- **Work instructions**:
Retype, word for word, the portion of the passage on the Ahtna that opens with the words "When traveling by water, moose-hide" and closes with "on the back.".

- **Document extract**:
-- -- --
When traveling by water, moose-hide boats were used. In the wintertime, snowshoes and load-bearing toboggans were used. When traveling by foot and carrying goods, people, usually women, would use a tumpline. The tumpline was made of animal skin or cloth and was slung across the forehead or chest to support a heavy load on the back.

===Subsistence===
Traditionally the Ahtna hunted many different types of animals such as the moose, caribou, mountain sheep, and rabbits. Salmon was a staple, being caught with nets in rivers and streams. To support healthy prey populations, the Athna would monitor and reduce predator populations such as wolves, eagles and bears. For example, they would keep track of wolf dens in traditional hunting areas and by killing cubs. A central figure in their mythology, the Ahtna might prop up killed wolves and feed ceremonial meals to them. The Ahtna also gathered berries and roots.
-- -- --
- **Material provided**:
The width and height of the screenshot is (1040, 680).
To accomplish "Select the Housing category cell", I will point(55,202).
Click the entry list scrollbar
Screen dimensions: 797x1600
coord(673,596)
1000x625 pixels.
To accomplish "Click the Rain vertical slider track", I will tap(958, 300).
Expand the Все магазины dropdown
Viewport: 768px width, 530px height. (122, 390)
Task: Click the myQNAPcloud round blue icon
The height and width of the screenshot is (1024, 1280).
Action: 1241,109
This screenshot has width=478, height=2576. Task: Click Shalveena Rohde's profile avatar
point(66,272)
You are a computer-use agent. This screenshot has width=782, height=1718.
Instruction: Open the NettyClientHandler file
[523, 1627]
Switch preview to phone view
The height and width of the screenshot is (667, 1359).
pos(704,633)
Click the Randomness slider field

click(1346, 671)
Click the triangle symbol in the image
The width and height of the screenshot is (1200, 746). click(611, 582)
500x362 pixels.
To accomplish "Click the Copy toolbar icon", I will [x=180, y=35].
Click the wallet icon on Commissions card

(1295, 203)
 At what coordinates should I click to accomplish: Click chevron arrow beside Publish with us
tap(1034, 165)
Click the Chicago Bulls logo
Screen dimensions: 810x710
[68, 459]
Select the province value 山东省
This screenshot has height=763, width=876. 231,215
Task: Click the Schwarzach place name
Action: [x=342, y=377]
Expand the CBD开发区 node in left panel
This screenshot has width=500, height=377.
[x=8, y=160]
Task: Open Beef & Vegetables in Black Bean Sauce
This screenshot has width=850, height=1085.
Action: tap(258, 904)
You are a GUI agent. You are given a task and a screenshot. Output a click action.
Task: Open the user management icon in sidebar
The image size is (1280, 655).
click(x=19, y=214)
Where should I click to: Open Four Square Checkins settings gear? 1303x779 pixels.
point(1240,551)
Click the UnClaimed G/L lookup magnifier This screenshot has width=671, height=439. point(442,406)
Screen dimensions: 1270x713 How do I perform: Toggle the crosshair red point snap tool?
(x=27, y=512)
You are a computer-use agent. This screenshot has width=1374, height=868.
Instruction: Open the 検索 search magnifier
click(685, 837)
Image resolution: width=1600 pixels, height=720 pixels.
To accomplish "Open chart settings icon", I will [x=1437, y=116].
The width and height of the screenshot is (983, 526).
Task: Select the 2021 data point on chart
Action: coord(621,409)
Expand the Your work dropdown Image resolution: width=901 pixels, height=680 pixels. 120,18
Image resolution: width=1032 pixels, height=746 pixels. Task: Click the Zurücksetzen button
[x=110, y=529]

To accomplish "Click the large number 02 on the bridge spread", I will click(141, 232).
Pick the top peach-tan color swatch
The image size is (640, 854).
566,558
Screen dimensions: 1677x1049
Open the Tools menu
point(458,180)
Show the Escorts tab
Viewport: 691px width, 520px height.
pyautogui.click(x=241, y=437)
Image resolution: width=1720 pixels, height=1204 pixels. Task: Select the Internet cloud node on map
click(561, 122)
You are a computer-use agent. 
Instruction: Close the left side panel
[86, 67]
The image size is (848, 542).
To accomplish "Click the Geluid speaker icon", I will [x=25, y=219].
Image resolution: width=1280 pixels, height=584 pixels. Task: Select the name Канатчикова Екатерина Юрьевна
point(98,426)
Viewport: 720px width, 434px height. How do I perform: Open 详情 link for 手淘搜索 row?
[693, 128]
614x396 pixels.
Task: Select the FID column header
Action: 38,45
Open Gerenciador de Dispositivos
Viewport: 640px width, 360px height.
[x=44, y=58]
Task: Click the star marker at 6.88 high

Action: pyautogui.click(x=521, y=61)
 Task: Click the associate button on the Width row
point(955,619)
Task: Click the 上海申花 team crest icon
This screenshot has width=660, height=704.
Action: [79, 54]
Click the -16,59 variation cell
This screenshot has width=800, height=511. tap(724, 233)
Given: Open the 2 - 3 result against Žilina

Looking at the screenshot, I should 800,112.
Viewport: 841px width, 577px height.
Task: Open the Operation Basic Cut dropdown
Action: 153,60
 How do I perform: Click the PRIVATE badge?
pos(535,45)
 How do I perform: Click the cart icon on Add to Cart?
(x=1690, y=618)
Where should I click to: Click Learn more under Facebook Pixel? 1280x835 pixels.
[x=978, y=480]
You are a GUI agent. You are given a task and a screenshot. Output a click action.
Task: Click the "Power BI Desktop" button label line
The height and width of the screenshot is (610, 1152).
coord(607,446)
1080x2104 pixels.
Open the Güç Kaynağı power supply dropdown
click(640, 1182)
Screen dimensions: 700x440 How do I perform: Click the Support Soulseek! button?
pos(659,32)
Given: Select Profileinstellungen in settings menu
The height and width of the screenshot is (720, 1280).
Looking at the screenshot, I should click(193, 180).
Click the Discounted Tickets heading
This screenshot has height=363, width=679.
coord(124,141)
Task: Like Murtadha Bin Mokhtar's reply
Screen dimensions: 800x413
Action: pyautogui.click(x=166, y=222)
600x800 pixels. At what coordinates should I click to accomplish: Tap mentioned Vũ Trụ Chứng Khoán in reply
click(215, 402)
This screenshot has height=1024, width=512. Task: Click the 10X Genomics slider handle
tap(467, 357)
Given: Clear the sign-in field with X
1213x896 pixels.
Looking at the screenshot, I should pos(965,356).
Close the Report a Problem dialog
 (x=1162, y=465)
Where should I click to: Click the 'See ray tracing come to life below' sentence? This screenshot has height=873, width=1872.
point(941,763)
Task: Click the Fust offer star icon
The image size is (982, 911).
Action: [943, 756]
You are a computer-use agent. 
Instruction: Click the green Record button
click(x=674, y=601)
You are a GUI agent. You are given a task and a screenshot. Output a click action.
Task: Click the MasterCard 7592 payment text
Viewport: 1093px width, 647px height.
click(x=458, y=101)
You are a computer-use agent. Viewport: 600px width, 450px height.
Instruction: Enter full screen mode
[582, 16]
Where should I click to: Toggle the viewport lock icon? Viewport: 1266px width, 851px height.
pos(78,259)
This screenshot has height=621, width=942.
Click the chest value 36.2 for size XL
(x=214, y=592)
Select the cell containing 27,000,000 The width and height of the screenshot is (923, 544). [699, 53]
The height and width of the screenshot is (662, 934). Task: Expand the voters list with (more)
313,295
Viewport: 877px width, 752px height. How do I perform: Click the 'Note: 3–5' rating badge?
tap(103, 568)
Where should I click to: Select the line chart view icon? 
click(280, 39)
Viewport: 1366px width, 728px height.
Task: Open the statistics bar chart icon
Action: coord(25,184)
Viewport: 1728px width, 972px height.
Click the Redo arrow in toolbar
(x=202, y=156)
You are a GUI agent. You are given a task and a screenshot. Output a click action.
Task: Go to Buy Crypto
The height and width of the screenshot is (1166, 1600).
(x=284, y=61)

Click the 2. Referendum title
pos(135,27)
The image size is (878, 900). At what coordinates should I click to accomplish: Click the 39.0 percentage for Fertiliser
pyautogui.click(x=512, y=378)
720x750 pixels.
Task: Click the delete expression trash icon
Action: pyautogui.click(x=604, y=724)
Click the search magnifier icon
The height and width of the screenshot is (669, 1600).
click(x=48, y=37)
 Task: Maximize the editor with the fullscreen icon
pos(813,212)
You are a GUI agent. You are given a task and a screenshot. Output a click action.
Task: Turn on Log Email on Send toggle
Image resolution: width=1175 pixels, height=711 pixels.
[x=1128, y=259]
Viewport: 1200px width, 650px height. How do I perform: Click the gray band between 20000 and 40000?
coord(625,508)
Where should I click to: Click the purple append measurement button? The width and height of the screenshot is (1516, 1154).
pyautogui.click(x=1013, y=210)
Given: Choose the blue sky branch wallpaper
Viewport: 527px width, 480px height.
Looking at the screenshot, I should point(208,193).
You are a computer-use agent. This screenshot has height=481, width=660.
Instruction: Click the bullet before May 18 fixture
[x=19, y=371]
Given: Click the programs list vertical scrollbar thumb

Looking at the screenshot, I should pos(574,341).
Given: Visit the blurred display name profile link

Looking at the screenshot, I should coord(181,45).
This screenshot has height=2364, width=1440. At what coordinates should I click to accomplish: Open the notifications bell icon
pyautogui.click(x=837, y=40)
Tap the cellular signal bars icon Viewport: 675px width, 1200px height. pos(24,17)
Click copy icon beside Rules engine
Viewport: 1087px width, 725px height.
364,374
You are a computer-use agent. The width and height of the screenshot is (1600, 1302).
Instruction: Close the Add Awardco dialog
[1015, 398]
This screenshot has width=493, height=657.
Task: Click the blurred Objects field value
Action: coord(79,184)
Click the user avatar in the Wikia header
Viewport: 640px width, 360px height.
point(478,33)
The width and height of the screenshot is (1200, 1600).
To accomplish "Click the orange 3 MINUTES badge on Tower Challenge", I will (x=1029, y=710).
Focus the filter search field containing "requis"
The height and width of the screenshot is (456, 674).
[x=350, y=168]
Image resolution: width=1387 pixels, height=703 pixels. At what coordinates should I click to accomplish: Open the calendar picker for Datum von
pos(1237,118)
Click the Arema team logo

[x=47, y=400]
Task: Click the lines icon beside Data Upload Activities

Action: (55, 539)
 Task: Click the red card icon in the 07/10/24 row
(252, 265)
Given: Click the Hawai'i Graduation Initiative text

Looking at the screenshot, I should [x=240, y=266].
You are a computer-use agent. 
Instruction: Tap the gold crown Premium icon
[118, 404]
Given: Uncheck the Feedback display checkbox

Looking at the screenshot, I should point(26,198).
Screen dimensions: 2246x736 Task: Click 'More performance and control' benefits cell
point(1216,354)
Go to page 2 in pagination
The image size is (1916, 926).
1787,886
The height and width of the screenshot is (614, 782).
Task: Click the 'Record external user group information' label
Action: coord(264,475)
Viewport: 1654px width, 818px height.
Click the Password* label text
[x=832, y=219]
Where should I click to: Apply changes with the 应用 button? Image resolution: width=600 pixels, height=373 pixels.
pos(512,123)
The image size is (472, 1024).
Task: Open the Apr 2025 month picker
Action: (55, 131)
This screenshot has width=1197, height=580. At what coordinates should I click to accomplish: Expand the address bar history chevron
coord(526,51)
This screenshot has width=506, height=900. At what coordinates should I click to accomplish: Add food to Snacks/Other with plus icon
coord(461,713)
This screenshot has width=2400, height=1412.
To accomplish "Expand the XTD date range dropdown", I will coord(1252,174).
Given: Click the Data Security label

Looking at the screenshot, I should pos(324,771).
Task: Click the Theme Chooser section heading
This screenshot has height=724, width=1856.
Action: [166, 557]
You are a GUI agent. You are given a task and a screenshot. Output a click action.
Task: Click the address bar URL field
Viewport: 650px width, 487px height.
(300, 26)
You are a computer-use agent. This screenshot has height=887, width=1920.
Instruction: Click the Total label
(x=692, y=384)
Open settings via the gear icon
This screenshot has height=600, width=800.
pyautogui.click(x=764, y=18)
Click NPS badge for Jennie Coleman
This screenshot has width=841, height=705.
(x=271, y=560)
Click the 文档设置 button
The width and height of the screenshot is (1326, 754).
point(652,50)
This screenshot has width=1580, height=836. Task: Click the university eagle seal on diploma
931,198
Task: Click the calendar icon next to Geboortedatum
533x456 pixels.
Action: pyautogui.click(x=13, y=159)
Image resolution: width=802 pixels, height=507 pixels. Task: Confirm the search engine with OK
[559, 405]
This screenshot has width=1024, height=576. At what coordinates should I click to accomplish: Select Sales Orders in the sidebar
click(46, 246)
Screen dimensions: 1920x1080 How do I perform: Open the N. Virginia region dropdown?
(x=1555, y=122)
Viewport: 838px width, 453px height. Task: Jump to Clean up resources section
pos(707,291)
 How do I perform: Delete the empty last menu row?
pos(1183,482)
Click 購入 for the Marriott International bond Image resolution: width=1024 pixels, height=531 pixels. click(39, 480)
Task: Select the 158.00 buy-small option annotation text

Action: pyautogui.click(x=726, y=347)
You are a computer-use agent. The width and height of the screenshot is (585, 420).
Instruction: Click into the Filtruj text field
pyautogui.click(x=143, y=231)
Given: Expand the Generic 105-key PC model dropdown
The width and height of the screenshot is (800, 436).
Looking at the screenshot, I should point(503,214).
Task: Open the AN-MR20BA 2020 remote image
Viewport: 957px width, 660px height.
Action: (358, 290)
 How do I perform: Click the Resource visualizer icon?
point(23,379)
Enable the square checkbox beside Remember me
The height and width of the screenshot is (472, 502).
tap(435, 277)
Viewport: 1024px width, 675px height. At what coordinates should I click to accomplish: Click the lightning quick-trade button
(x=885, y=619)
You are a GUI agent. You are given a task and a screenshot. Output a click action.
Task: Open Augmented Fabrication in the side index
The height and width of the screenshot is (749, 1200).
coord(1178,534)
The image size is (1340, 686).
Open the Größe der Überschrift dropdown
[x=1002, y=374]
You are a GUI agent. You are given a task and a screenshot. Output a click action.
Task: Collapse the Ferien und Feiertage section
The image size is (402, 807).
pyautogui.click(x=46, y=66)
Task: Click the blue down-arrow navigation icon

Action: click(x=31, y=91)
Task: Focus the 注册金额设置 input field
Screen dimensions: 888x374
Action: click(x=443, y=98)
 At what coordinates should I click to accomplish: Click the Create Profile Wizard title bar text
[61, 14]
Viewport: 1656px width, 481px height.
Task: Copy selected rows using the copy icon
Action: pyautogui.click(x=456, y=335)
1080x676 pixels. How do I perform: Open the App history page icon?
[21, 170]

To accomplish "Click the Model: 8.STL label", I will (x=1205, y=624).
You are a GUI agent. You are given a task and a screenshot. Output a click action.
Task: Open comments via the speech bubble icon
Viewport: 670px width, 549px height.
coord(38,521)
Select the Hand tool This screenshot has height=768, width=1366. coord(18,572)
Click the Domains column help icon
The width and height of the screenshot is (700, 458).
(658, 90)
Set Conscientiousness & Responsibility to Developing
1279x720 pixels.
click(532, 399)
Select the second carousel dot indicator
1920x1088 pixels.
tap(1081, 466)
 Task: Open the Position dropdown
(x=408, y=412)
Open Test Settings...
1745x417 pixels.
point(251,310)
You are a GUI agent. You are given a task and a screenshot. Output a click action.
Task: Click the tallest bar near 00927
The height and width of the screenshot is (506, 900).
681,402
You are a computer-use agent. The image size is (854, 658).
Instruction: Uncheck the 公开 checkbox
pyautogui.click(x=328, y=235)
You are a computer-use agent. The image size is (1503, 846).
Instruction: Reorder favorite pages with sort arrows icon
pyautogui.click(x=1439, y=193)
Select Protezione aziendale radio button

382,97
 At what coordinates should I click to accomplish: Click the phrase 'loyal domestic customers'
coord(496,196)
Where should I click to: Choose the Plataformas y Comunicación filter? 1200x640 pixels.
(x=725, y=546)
-- -- --
- **Expected answer**:
When traveling by water, moose-hide boats were used. In the wintertime, snowshoes and load-bearing toboggans were used. When traveling by foot and carrying goods, people, usually women, would use a tumpline. The tumpline was made of animal skin or cloth and was slung across the forehead or chest to support a heavy load on the back.